For me, eight is so few years yet it feels like I’ve loved you forever.   Your running and skipping and bike riding is done with such energy and vigor.  Your daily zest for life is palpable as you draw, build legos, or try to beat me at Spot It.  Eight is playful, and adores being tickled by Dad.  Eight goes after snakes in the yard with a shovel, yet still cries when his ice cream cone falls on the ground.  You sleep over at friend’s houses, confidently waving goodbye.  The next night, you are happy to be home, curled up on my lap, reading together as you stroke a favorite stuffed animal.  You share victories and losses with me, like the day a friend told you he thinks you stink at sports.  Your eyes brimmed over with tears, but you emerged confident, assuring me he probably won’t make a good friend if he treats you that way.  I felt so incensed by his remarks but was simultaneously overjoyed that your judgement is right on track.  Eight is helpful in fits and spurts, packing recycling and wheeling down the trash cans with your dad on Thursday nights.  Eight laughs out loud at slapstick humor like The Three Stooges and intently reads the Sunday comics each week.  Eight snuggles with you in bed, begging for a few more minutes of your embrace.  Eight is loving, kind, and joyful.  Often times, eight can’t sit still.  Eight taunts, teases, and sometimes badgers his sisters for hours on end.  Eight is way down the path of childhood,  and changes loom on the horizon.  Soon your door will close for privacy, your towel will be snug as you head to the shower,  and your reluctance to kiss me goodbye will only grow.  Every day of eight is a gift to savor, and so to think that any other mother would be robbed of a child at this age is simply unbearable.   Not another day of my life will pass where I will forget the magnitude of her loss and pray for her to find the strength to press on.
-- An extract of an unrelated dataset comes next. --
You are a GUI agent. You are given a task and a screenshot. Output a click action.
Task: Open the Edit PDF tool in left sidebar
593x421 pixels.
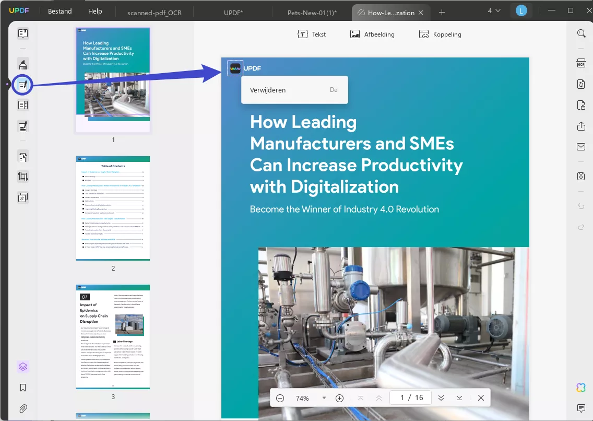pyautogui.click(x=22, y=85)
When I was a sophomore at Northfield Mount Hermon, a classmate had recently lost her sister in a car accident, who was also eight.  She wrote a poem, and it was published in our literary magazine.  Her sister was Megan, and when she talked about her, you could see sadness radiating from her face.  I saved a copy of the poem, and found it this week.

Megan

You’d be in third grade if

And maybe you’d have red hair

I think it would be that way

But unexpected things have happened before

You’d be lively, racing up and down stairs

And I’d catch you in my arms

I think you would squeal,

Like all other eight year-olds.

But you aren’t eight

You’d be better liked by Dad

And maybe I’d be jealous

I think I’d still love you

But this is a song of you and not me

And we’d take the bus together to Grandma’s

And I’d bury you in the sand

And you’d visit me at school

I think that’s the way it would be

But thinking has never made

things the way they are.

And you’d be nine tomorrow

And you’d be mine today.

For Megan, For Martin, For Eight.  We won’t ever forget you.  How could anyone forget such children who served as daily reminders of all that is good in the world?

Be well.

xo,

Brooke

One thought on “Motherhood: For Martin, For Megan, For Eight

  1. Eight should not ever involve a forever goodbye. My heart splinters and my mind fights the thought, of my own, or of anyone’s child. It is unfathomable that so much life can end. Wishing you some measure of relief from wondering and grieving and bouncing about in the shameful gratitude that is not having it be your child. I know it, and it is so very exhausting. And natural, in response to this completely unnatural tragedy.